Maka fenomena yang berkembang lebih lanjut pun begitu. Jika seseorang ingin tahu ajaran islam terkait hal tertentu, pasti yang ditanyakan: "ini hukumnya apa, itu hukumnya apa". Semua diatur dengan hukum. Urusan kebersihan diatur dengan hukum. Ada mandi wajib ada mandi sunnah, syarat rukunnya begitu, begini. Kotoranpun diukur dengan hukum. Ada yang hukumnya najis, wajib dicuci, ada yang tidak najis, maka tidak ada kewajiban untuk mencucinya.
Kadar kotoran pun ditetapkan dengan hukum lagi. Ada najis mukhoffah, najis mutawassithoh, ada najis mugholladhoh. Cara mencucinyapun diatur dengan hukum lagi. Semua diaturnya dengan hukum. Mengatur mode pakaian dengan hukum. Mengembangkan seni budaya diatur hukum.

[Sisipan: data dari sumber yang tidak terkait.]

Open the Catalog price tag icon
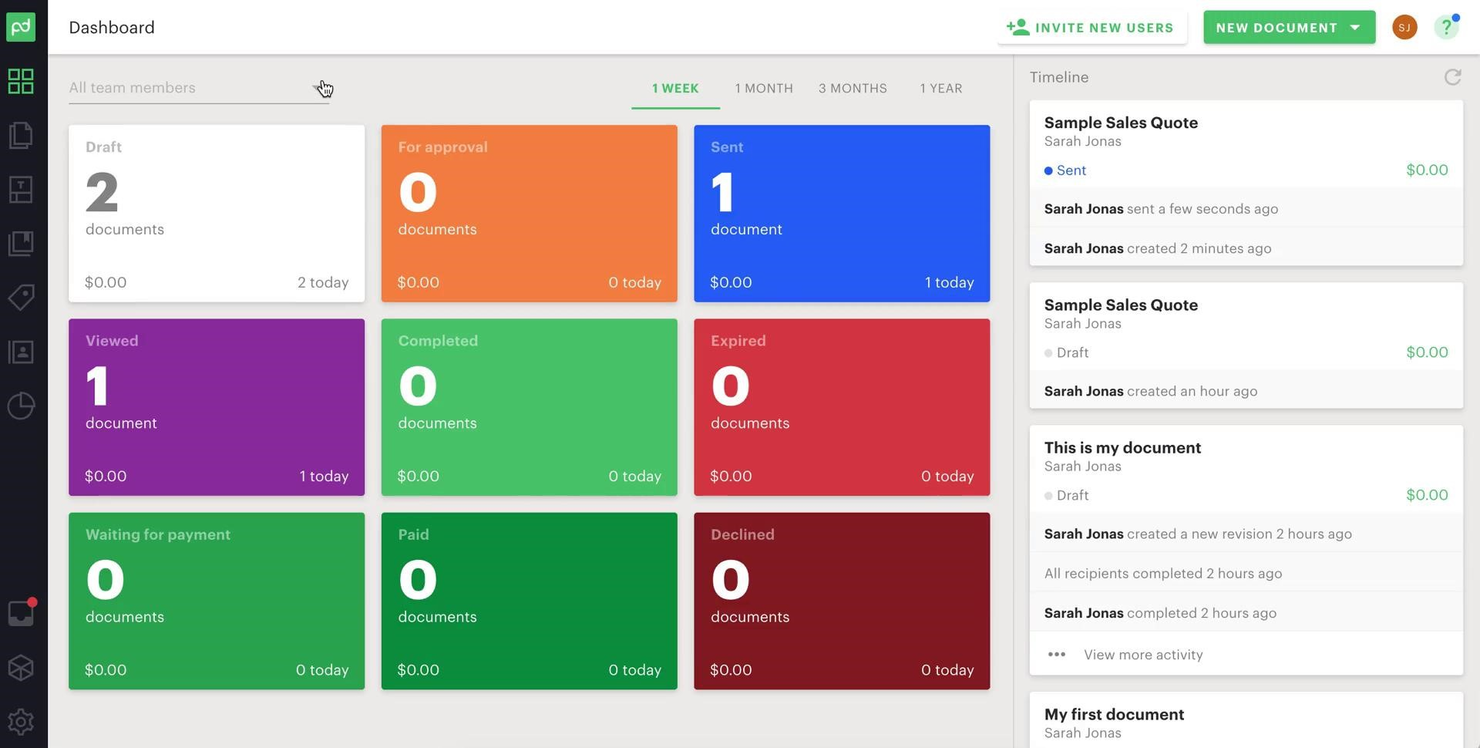Screen dimensions: 1480x748 (21, 297)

Seruling haram, biola haram, rebana mubah, nasyid sunnah, genta/goong makruh.
Begitulah para ulama "men-setup" dan "mendisplay" Islam. Apa yang dari "Langitnya" itu suatu paket peradaban (amar ma'ruf-nahi munkar), yang ramah dan santun, berubah menjadi paket hukum/syariah yang baku dan permanen, dimana manusia harus tunduk dan patuh, karena memang hukum itu kekuasaan tertinggi.
Akibatnya, gerakan amar ma'ruf nahi munkar membangun komunitas madany/civil society (Khoeru Ummah/Ummatan Wasatho) yang diamanahkan Allah. Berubah menjadi gerakan politik-militer, merebut kekuasaan demi tegaknya Syari'at Islam, karena hukum itu tak mungkin bisa tegak tanpa kekuasaan.

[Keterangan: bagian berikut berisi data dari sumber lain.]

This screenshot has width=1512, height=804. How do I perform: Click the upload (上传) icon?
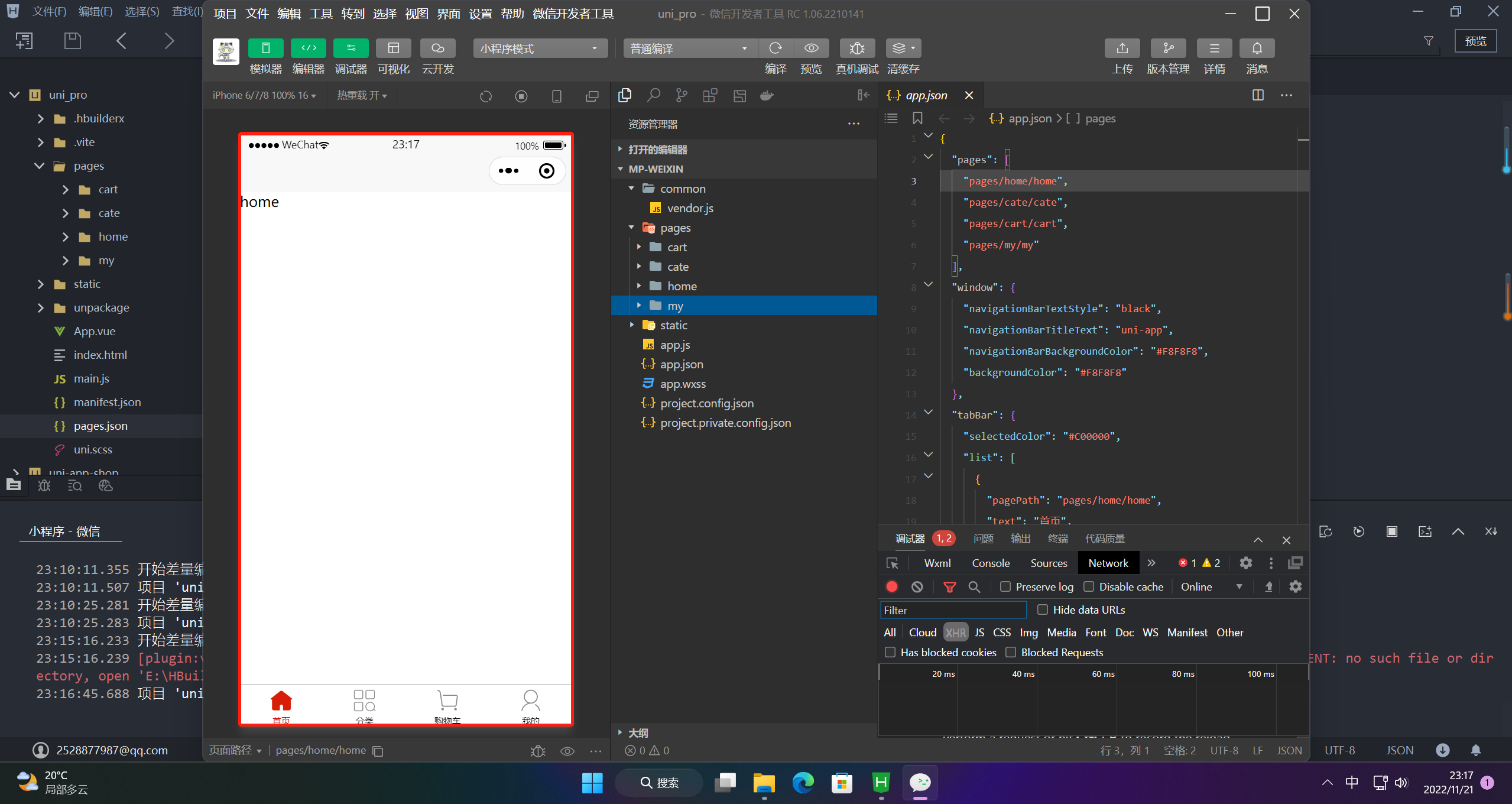coord(1122,48)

Memang tidak salah bahwa sistem hukum itu mutlak harus ada dan dipatuhi pada setiap tatanan komunitas sosial. Tanpa sistem hukum suatu tatanan sosial tidak akan bisa berdiri tegak.
Akan tetapi aspek hukum dari suatu tatanan sosial, bukan bagian yang ditonjolkan ke depan dan digadang-gadang. Hukum itu kerangka yang harus dibungkus rapih dengan nilai moral dan keberadaban.
Kalau pada stuktur anatomis tubuh manusia itu ibarat tulang-tulang rangka dan tengkorak, yang membuat tegaknya seluruh susunan tubuh manusia. Akan tetapi kebagusan, keindahan dan kesan menariknya tubuh manusia itu terdapat pada bagian luar ("bungkusnya") itu. Bagian tulang-bagian rangka dan tengkorak itu, justru gambar yang menyeramkan.
Dan memang tidak berlebihan bahwa dalam kehidupan sosial itu, ranah hukum adalah ranah yang menyeramkan. Hanya keterpaksaan saja suatu urusan dibawa ke ranah hukum, dan itu menakutkan.
Tapi justru para pengusung Islam ini mendisplay Islam sebagai sistem hukum dan dipajang dipermukaan, marambah ke semua bidang kehidupan, meliputi kehidupan sosial, politik, ekonomi dan budaya. Diklaim bahwa Hukum Islam mengatur semuanya. Akibatnya, dibanyak sudut kehidupan sosial, Islam tercitrakan sebagai penghambat, pengganggu kenyamanan publik.
Memang benar Islam memiliki dan menawarkan konsep hidup (ajaran) yang menyangkut semua aspek kehidupan manusia. Tetapi itu merupakan konsep peradaban dan keberadaban manusia yang sasaran intinya adakah aspek KARAKTER dan MORALITAS (akhlaq).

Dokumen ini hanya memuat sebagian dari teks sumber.